Desde las riberas atlánticas de África a las orillas del Indo, el Islam dominaba e imponía su civilización a un conjunto diverso de comunidades y pueblos. Una fe única que iba acompañada de obligaciones sociales e individuales codificadas desde hacía largo tiempo y que unificaba las mentalidades de grupos étnicos y políticos de origen muy diferente. Una cultura caracterizada por la preeminencia de la vida intelectual de ciencias religiosas y jurídicas basadas en la tradición. Una sociedad que otorgaba el primer lugar, al lado de la autoridad temporal, a los doctores de la ley.

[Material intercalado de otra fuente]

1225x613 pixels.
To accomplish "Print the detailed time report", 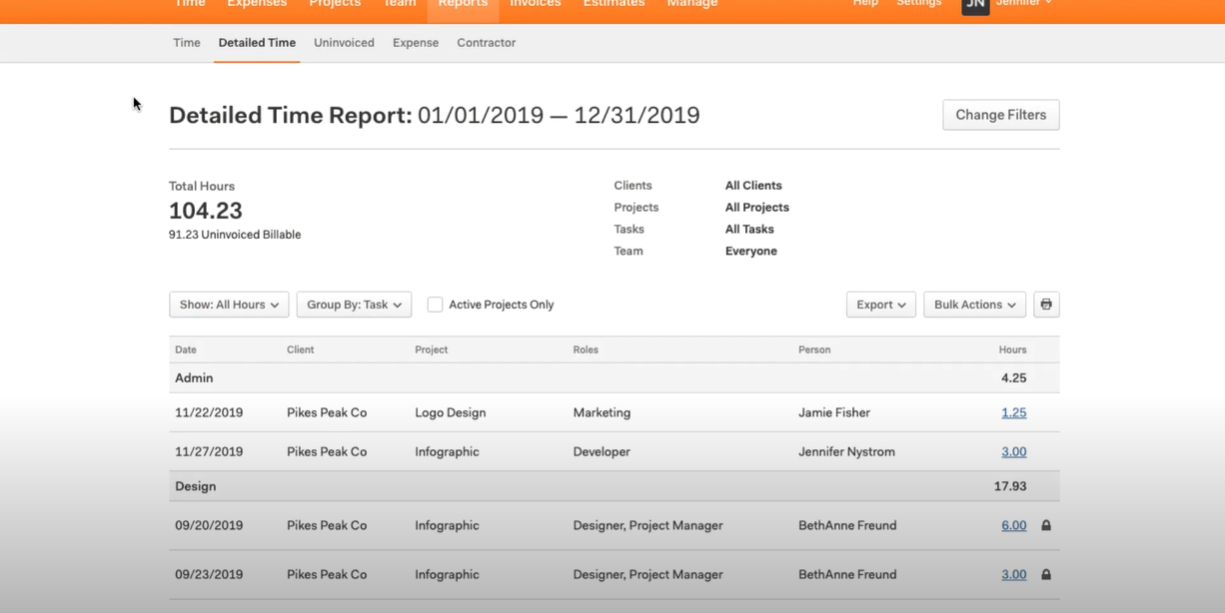I will pyautogui.click(x=1046, y=304).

Unidad reforzada también por rasgos geográficos comunes de la zona subdesértica, que imponía una economía de desarrollo retardado, basado en la riqueza procedente de la tierra y en el gran comercio.

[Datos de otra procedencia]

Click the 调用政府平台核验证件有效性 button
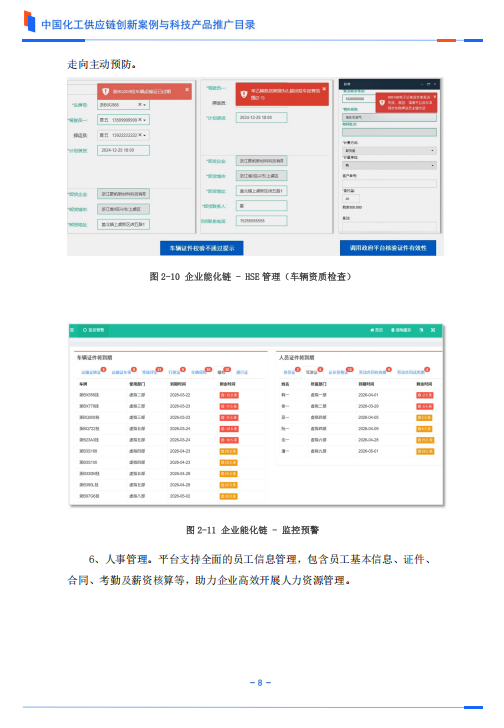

Sin embargo, este sentimiento de unidad no podía prevalecer totalmente sobre la conciencia de los enfrentamientos internos. A los imperios autoritarios surgidos de la conquista árabe habían sucedido desde hacía largo tiempo, por el juego de los intereses económicos y los apetitos dinásticos, reinos y principados. Bajo su unidad real, el Islam no dejaba de encontrarse diversificado en civilizaciones originales que se explicaban en buena medida por las circunstancias históricas. En este inicio del siglo XVIII, tanto el Islam turco del Imperio otomano como el del Irán de la dinastía safaví o el del Imperio decadente de los grandes mogoles representaban civilizaciones en las que, a pesar del primer plano otorgado a la religión común, se afirmaban caracteres originales y especificidades nacionales.

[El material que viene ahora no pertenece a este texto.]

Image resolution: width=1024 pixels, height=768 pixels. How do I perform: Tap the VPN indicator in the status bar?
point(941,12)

En Asia, los rusos progresan lentamente por las llanuras siberianas; en 1787 se llega a la península de Kamtchatka, por tierra. Por otra parte, la compañía holandesa de las Indias Orientales sigue obteniendo importantes beneficios en las plantaciones de Ceilán e Insulindia, mientras los ingleses construyen un gran imperio en la India. El Imperio turco resiste aún a la penetración occidental, pese a su decadencia ya irremediable y a las ambiciones cada vez mayores de las potencias europeas. Los nómadas del Turkestán impiden a cualquier extranjero el acceso a las estepas de Asia central y siembran la inseguridad entre sus vecinos con repetidas agresiones. Japón vive en un aislamiento casi total, pero superpoblado, y con una grave crisis social que empieza a poner en duda la validez del régimen shogunal. En cuanto a China, es el principal bastión de resistencia a la influencia europea; sin embargo, bajo el mandato de Ch´ien-Lung (1735-1796) el Imperio chino alcanzó sus límites naturales y la mayor extensión de su historia, desde Mongolia a Birmania. Pero esta situación señaló también el comienzo de la decadencia. La burocracia, ideológicamente conservadora y basada económicamente en la propiedad territorial, resultó incapaz de hacer frente a las necesidades derivadas de la incorporación de los pueblos extranjeros.

Los europeos, convencidos desde hacía tiempo de la unidad espiritual del género humano y de la superioridad del estado natural, sintieron vivo interés por los indígenas de Oceanía. Bougainville y Cook los observaron apasionadamente. Los Forster, que acompañaron a Cook en su tercer viaje, crearon, junto con Buffon, la ciencia de la formación y de la clasificación de las razas, la etnología. Europa creyó hallarse ante razas primitivas, en realidad no se trataba de primitivos, sino de pueblos que habían pasado por una larga evolución, la mayoría de los cuales habían conocido incluso una civilización superior, pero que al llegar los europeos estaban en pleno retroceso. En el siglo XVIII, los hombres del Viejo Mundo no se disputaron esos maravillosos países, que no eran lo que ellos habían buscado. En 1772, el capitán Crozet tomó posesión de Nueva Zelanda a la que dio el nombre de África Austral, mas no dejó en ella ningún establecimiento. El primero fue obra de los ingleses en Australia. Desde 1776, la Guerra de Independencia americana impedía que los reclusos siguieran enviándose a Virginia. En 1786, el Gobierno inglés decidió crear una colonia penitenciaria en Botany-Bay. Allí llegó el capitán Philippe, el 18 de enero de 1788, y desembarcó 717 condenados, entre ellos 188 mujeres, dejándolos a la vigilancia de los marineros y un puñado de oficiales. Fueron los modestos principios de Australia.